Proma Basu Roy
I have always believed that everyone can read. I say everyone because I have seen people from a range of diverse social backgrounds read, even though some may never have been to school or may not have known how to read letters, words or sentences. But they read. They read pictures, symbols and travel through a flight of meaning-making. When I was a child, I read books only by looking at the pictures. This was before I learned to read the text. Later, even when I could read texts, I would often be lazy and would still continue reading only the pictures; and how beautifully the story would unfold. Every page made sense without the support of the paragraphs.
And then I found books without words! Wordless picture books fascinate me. I think they are most effortlessly inclusive by themselves. I do not mean that books with words are not, but for wordless picture books, the readership itself is so universal that even those who are yet to read words can be included in the ambit of the reading joy. Also the journey of visual experience is boundless. It is irrespective of who you are and where you are from that you are able to read the book.

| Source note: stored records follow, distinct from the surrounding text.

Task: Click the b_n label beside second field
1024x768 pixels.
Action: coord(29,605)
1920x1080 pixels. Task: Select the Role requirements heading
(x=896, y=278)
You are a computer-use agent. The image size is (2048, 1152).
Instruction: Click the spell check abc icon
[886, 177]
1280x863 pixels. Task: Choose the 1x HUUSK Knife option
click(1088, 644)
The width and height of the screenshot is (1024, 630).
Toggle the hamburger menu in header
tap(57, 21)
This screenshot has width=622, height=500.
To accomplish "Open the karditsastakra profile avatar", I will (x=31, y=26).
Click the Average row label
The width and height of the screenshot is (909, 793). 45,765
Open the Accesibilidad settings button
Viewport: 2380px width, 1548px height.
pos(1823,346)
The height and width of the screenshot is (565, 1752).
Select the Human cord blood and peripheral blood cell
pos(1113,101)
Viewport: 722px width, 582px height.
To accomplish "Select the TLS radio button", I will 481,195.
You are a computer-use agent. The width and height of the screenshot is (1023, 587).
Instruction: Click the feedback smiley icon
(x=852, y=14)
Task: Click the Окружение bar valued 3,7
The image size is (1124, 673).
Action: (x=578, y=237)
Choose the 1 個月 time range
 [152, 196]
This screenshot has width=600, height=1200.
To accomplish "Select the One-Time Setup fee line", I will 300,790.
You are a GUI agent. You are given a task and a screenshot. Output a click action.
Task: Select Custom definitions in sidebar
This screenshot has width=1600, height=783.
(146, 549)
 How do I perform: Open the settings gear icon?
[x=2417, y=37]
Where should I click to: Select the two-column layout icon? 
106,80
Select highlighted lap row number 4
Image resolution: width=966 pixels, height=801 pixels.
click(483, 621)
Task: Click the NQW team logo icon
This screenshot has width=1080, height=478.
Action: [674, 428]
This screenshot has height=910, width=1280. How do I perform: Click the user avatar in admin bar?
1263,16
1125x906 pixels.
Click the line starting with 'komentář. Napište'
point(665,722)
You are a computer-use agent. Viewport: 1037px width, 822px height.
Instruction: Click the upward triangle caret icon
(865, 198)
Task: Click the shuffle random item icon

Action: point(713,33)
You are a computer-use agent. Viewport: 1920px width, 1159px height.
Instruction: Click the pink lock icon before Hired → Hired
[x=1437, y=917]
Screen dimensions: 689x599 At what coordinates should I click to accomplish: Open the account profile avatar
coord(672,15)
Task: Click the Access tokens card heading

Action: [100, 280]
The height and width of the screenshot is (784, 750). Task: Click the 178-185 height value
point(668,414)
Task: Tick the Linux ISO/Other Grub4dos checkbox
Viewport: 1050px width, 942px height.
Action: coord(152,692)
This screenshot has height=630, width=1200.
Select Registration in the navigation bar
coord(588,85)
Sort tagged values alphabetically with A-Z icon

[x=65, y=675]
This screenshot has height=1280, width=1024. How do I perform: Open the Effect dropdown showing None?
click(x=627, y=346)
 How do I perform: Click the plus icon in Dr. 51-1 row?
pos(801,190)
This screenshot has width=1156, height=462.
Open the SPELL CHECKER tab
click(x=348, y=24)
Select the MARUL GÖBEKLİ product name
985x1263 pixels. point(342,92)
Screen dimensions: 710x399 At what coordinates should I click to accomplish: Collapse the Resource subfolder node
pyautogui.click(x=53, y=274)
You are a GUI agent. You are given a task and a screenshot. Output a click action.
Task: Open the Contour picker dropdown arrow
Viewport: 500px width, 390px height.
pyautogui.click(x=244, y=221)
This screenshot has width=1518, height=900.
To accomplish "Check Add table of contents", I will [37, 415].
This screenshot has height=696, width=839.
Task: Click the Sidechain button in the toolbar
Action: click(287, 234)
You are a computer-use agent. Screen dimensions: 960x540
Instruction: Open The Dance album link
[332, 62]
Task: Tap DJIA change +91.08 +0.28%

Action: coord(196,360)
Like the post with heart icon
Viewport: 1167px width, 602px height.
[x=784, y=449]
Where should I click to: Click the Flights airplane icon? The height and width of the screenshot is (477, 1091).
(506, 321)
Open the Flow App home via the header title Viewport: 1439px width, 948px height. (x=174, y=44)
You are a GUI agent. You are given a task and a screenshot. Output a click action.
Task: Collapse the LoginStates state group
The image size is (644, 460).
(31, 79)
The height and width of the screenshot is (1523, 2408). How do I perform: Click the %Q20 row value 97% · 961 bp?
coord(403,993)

There are a number of Indian publications of wordless picture books, like, ‘Flitter-Flutter’ (NBT), ‘Busy Ants’ (NBT), ‘The Story of a Mango’ (NBT), ‘Find the Half Circle’ (NBT), ‘Homes’ (NBT), ‘Flutterfly’ (Tulika), ‘Ammachi’s Glasses’ (Tulika), ‘Round and Round Books’ (Tulika), ‘Loop’ (Eklavya), ‘Cheenta’ (Eklavya) and more. Among foreign publications, the range is wider. I first introduced wordless picture books to a mixed group of children in a school in Kolkata where I work for their library. The group had children with different reading levels. They were to read in pairs. I randomly paired them without any conscious thought to what kind of pairs would work best. As a result, there were pairs where one read proficiently and one could not, pairs where both could not, and pairs where both could. Each pair received a picture book which they were to first read, followed by a set of activities. When most of them completed reading, I saw one pair still struggling to finish the book. I realized it was difficult for them and replaced it with another book called ‘Flutterfly’. The child immediately leafed through the book to get a quick glance if she could manage this one, and to her dismay, with utmost surprise, shouted out, “What do we read? There is nothing in this book!” It was such an honest moment of concern for her. Her expression said that she sincerely felt that there was something wrong. I told her that the book had no words and the story was in the pictures.
It was easy going thereafter with much satisfaction in being able to complete reading this book. This was a reinforcement of the prevalent association of ‘reading’ with ‘texts’ only. Over so many years, illustrations have been considered as an add-on, supplementing the text, but seldom imagining that they are an independent narrative by their own merit, and a parallel story-weaving medium. Wordless picture books are still unknown to many. Compared to picture books they are much fewer in number. And thus, they come as a surprise altogether.
Wordless picture books act as a catalyst for immersing children into the book world. The nature of the books is so non-threatening that there is an immediate attachment with the reader. And what is best is that the children are then drawn to more books on the shelf. I have witnessed this process with a group of children who used to pick books from the shelf only to look at the pictures, and then gradually got into reading the texts too.